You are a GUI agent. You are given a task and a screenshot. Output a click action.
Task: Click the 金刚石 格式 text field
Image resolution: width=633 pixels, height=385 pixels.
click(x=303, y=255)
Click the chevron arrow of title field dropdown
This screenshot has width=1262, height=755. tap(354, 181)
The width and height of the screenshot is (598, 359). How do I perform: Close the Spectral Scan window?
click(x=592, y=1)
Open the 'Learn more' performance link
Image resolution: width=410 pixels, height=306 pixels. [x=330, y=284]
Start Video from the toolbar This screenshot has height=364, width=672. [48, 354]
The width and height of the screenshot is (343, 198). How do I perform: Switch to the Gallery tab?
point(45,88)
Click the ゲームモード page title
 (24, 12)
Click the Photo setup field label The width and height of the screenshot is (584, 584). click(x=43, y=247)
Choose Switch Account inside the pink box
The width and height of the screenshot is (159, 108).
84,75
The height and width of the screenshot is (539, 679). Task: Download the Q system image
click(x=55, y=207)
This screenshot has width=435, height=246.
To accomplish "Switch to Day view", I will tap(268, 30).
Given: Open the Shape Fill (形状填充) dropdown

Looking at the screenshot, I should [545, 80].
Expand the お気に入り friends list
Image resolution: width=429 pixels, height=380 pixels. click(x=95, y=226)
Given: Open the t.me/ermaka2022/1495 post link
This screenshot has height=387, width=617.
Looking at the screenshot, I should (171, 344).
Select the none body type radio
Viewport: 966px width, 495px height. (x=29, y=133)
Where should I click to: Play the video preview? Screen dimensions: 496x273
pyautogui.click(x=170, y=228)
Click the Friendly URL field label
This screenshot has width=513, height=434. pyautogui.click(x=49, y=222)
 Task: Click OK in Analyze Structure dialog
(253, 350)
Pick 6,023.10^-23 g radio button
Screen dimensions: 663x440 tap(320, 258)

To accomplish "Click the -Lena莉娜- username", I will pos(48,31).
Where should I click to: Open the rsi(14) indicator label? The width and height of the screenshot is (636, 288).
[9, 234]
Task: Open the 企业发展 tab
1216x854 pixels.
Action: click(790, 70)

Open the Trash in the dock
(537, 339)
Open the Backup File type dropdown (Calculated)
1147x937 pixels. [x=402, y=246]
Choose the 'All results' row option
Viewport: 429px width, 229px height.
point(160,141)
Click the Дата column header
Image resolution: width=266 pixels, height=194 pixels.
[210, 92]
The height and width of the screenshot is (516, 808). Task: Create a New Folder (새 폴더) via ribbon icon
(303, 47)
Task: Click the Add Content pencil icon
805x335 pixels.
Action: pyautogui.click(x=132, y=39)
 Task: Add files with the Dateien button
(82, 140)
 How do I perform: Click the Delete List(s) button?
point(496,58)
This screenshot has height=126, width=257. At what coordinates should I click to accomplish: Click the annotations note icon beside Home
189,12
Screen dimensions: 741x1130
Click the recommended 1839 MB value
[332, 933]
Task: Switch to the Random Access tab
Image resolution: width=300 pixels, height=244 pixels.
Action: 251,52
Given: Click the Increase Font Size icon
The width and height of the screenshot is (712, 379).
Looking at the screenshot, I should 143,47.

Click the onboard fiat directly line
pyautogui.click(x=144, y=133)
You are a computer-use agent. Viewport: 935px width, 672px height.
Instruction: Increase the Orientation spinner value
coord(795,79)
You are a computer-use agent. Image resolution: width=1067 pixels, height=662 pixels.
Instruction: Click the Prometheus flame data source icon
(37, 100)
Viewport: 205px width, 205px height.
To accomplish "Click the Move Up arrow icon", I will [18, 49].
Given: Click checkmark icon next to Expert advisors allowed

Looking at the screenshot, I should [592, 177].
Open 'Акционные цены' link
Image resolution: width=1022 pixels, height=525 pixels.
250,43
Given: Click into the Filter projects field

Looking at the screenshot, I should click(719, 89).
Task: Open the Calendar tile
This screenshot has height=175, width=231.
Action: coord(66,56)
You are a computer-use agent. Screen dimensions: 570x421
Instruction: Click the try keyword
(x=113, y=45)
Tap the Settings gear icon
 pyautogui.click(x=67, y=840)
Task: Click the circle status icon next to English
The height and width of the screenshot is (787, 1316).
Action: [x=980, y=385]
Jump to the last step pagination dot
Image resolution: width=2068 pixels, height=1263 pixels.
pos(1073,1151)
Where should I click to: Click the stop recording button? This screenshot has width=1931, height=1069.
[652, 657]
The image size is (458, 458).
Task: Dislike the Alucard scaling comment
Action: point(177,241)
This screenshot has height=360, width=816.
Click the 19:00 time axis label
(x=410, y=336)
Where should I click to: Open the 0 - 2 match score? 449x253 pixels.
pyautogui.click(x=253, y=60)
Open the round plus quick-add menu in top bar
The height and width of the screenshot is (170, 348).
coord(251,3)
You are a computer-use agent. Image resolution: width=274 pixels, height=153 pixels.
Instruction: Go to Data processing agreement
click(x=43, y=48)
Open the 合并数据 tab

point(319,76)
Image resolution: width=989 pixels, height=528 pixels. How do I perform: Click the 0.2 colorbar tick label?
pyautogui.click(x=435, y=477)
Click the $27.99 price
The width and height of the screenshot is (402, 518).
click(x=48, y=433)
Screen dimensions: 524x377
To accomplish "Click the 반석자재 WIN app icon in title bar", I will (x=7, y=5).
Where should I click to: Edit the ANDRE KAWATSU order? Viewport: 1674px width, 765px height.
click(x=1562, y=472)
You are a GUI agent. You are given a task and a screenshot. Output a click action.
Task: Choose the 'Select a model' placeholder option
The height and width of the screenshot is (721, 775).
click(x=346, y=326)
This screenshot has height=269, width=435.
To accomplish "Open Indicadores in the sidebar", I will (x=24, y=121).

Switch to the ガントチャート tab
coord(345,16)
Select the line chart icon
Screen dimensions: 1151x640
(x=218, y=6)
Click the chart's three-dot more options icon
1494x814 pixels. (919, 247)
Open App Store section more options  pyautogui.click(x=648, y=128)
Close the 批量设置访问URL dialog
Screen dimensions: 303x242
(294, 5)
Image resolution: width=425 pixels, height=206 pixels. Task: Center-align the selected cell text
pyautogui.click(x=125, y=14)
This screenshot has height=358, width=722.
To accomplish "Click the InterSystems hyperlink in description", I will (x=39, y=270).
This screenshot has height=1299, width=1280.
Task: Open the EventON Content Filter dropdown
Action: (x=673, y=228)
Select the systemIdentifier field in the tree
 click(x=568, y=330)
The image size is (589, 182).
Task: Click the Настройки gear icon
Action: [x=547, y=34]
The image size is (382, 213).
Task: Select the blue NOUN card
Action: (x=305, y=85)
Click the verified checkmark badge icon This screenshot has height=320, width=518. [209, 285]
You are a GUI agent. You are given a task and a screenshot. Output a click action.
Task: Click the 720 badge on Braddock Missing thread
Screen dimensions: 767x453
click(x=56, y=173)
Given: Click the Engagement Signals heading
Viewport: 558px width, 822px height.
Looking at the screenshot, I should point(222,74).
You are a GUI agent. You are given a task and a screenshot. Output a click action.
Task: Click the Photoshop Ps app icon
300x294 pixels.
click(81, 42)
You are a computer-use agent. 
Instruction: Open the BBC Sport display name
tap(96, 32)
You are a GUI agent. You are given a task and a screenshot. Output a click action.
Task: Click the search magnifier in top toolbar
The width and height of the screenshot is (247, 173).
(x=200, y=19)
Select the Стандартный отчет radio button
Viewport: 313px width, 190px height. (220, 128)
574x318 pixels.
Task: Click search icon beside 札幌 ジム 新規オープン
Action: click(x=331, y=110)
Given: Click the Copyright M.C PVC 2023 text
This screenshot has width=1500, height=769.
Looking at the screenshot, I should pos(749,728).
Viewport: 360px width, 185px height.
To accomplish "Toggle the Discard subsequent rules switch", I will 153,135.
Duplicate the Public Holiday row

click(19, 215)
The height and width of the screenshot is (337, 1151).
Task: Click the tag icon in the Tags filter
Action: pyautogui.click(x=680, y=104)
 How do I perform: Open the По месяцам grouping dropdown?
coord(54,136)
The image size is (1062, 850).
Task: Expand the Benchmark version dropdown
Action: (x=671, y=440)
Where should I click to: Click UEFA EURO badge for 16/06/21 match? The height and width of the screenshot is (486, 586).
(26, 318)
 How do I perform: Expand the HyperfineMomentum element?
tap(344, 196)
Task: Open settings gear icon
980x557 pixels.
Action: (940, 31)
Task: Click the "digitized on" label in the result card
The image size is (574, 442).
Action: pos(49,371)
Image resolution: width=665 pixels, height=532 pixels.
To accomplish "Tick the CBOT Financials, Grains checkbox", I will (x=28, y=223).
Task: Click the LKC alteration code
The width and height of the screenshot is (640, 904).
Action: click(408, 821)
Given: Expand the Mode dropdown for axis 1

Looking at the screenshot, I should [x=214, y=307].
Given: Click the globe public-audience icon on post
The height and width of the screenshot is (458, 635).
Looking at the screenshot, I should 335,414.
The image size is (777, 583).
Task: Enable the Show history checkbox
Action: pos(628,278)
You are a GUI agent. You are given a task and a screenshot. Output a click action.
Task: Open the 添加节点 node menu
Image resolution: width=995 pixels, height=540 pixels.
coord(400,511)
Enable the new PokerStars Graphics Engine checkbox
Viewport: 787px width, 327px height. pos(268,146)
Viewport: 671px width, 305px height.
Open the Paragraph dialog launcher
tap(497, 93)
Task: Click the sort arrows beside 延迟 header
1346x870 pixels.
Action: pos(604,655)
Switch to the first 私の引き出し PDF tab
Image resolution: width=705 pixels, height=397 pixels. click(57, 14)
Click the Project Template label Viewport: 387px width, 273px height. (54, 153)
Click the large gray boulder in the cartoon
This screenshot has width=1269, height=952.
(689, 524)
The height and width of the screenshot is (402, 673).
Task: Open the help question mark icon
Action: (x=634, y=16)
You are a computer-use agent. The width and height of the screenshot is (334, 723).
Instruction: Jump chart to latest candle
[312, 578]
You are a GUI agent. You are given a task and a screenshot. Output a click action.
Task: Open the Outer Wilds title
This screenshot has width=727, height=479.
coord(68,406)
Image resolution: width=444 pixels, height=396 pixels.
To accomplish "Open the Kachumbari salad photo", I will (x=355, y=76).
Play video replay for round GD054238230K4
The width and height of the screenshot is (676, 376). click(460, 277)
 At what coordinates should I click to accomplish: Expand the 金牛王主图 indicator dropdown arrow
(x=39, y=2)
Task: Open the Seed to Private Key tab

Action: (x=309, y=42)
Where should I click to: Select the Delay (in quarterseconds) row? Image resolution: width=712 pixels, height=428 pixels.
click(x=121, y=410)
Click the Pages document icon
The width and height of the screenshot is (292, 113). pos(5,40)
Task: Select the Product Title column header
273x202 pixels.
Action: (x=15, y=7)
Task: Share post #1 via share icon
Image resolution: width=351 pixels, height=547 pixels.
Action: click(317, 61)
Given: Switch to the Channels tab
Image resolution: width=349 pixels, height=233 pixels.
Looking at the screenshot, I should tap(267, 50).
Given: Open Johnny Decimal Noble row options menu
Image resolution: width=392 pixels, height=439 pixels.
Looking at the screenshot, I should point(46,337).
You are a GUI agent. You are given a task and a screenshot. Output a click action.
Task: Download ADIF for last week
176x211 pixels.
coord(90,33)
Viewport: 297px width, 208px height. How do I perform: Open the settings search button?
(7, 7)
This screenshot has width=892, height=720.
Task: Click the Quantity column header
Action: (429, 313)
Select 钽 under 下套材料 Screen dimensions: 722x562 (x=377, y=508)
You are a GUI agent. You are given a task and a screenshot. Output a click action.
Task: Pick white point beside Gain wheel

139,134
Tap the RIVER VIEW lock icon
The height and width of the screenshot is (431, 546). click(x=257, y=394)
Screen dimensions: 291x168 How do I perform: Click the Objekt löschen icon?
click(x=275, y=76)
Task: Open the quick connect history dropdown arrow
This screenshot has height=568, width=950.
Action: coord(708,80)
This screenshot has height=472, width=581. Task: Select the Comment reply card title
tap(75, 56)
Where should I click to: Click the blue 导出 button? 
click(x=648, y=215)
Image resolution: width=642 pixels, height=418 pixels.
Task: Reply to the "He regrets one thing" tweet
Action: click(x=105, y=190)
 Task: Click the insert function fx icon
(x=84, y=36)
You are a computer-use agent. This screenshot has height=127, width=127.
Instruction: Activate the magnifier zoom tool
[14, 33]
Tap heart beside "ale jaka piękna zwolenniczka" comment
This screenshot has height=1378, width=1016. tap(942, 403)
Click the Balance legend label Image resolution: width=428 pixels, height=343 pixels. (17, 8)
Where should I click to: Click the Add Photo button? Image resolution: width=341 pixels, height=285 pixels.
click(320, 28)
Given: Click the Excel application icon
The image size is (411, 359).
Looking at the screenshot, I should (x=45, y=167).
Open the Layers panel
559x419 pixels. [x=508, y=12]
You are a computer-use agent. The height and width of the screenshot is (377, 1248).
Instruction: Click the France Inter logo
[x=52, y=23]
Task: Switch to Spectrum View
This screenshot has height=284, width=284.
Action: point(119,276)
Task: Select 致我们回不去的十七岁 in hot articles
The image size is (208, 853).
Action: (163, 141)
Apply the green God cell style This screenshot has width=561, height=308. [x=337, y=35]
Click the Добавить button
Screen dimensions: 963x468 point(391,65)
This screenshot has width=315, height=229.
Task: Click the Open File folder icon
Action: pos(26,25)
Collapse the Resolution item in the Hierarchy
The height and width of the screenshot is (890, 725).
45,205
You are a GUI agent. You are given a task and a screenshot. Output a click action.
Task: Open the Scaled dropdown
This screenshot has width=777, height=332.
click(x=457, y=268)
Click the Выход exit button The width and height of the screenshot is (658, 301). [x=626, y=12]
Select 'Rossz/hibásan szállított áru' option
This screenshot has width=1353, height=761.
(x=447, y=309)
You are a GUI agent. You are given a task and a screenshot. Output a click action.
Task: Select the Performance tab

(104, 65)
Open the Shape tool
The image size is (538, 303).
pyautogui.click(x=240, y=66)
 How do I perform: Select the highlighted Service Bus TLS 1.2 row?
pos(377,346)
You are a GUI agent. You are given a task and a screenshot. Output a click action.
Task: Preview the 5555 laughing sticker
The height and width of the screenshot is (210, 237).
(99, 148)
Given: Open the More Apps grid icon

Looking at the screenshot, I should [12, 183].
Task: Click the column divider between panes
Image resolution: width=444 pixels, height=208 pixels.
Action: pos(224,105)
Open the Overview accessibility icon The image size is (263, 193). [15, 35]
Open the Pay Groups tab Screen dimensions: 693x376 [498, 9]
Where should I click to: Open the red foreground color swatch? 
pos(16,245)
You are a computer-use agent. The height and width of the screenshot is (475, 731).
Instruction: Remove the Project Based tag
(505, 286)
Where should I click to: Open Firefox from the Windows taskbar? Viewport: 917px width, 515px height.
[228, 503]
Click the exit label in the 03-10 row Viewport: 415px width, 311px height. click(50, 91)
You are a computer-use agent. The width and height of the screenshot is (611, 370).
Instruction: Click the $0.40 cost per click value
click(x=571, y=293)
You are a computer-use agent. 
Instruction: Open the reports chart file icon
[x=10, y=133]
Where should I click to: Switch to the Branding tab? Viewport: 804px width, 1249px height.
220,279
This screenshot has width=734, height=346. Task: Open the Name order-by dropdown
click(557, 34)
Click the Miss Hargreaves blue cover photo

=-=-=

Exercise:
Answer with a number only. How many lines in the records include the word "last"?

Solution to this task:
2